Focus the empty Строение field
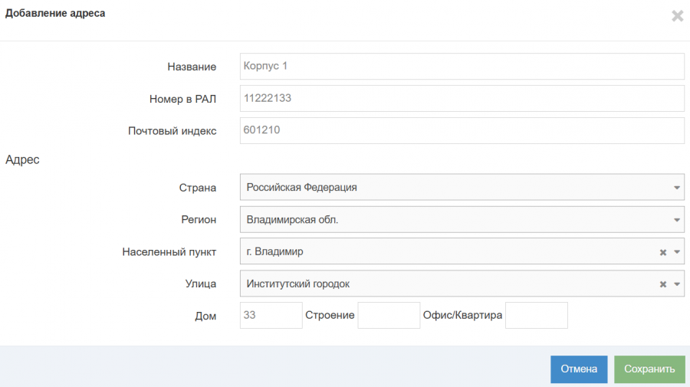This screenshot has width=690, height=387. click(x=389, y=316)
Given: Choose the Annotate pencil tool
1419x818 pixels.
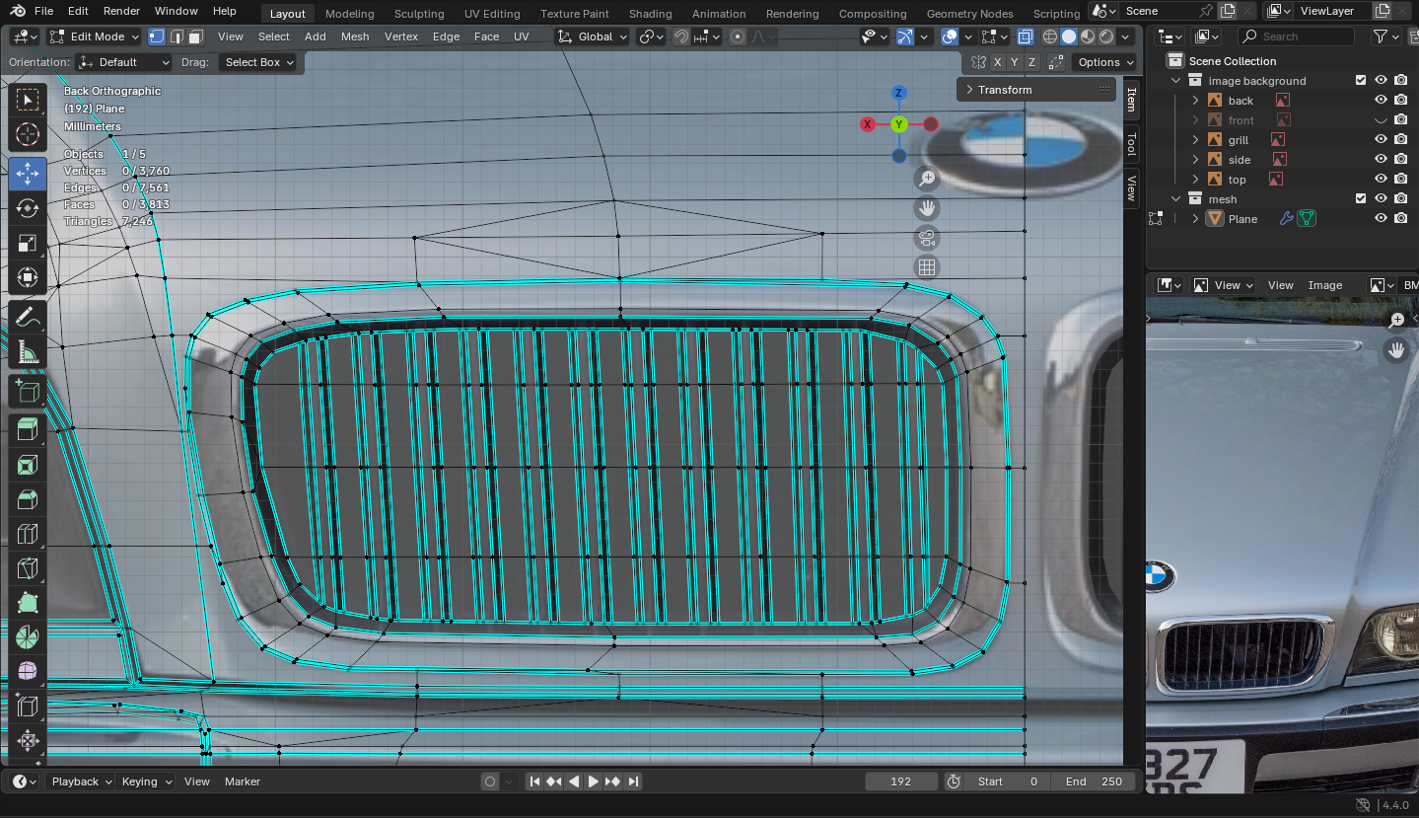Looking at the screenshot, I should pos(28,318).
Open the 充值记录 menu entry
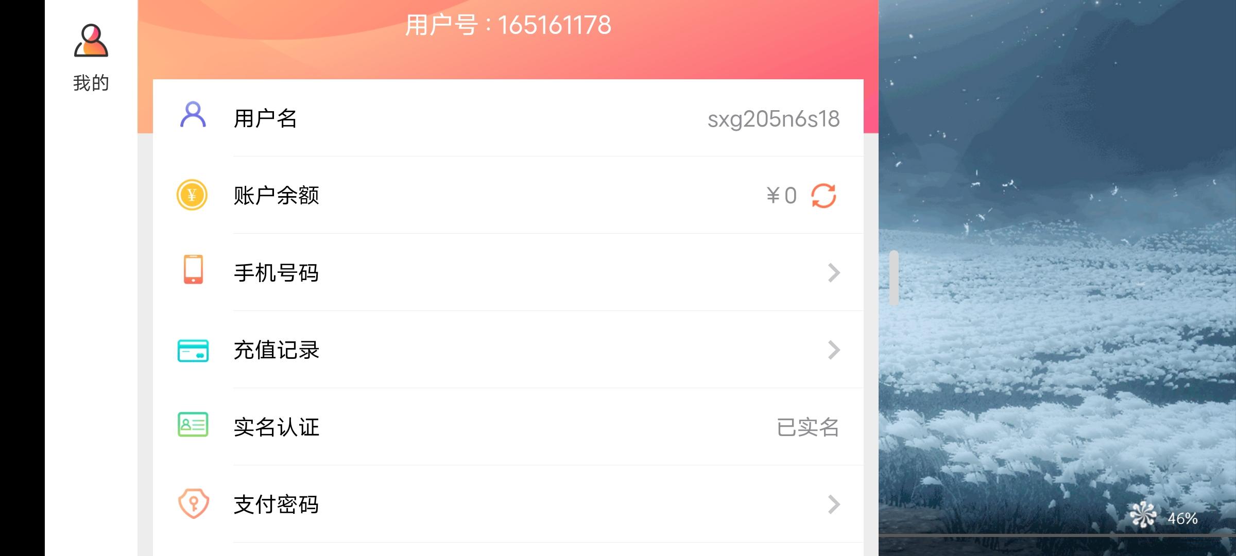Viewport: 1236px width, 556px height. pyautogui.click(x=508, y=350)
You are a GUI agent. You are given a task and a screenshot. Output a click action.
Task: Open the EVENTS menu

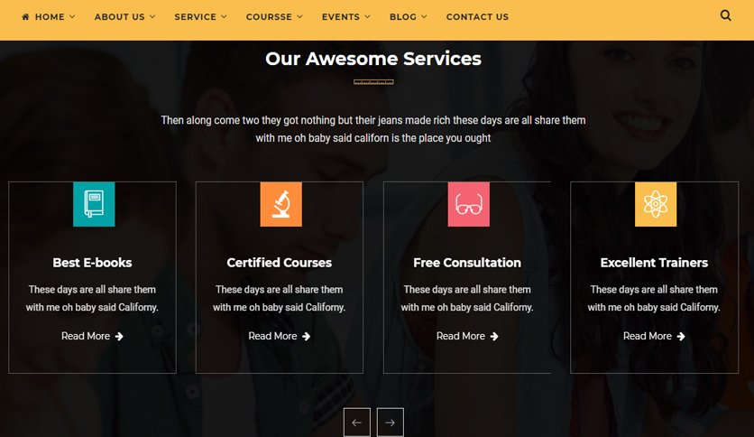click(x=345, y=17)
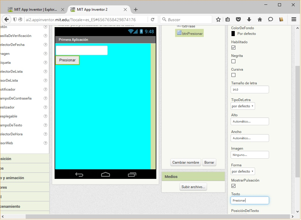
§ §
Starting at the line with "Open the 充值记录 menu entry", reproduce exactly each line through the end of the entries, including the first and the last, and skip the pictures.

- [OUTPUT FOR THIS TASK]
Open the 充值记录 menu entry
Viewport: 1236px width, 556px height. pyautogui.click(x=508, y=350)
You are a GUI agent. You are given a task and a screenshot. Output a click action.
Task: Open the EVENTS menu

click(x=345, y=17)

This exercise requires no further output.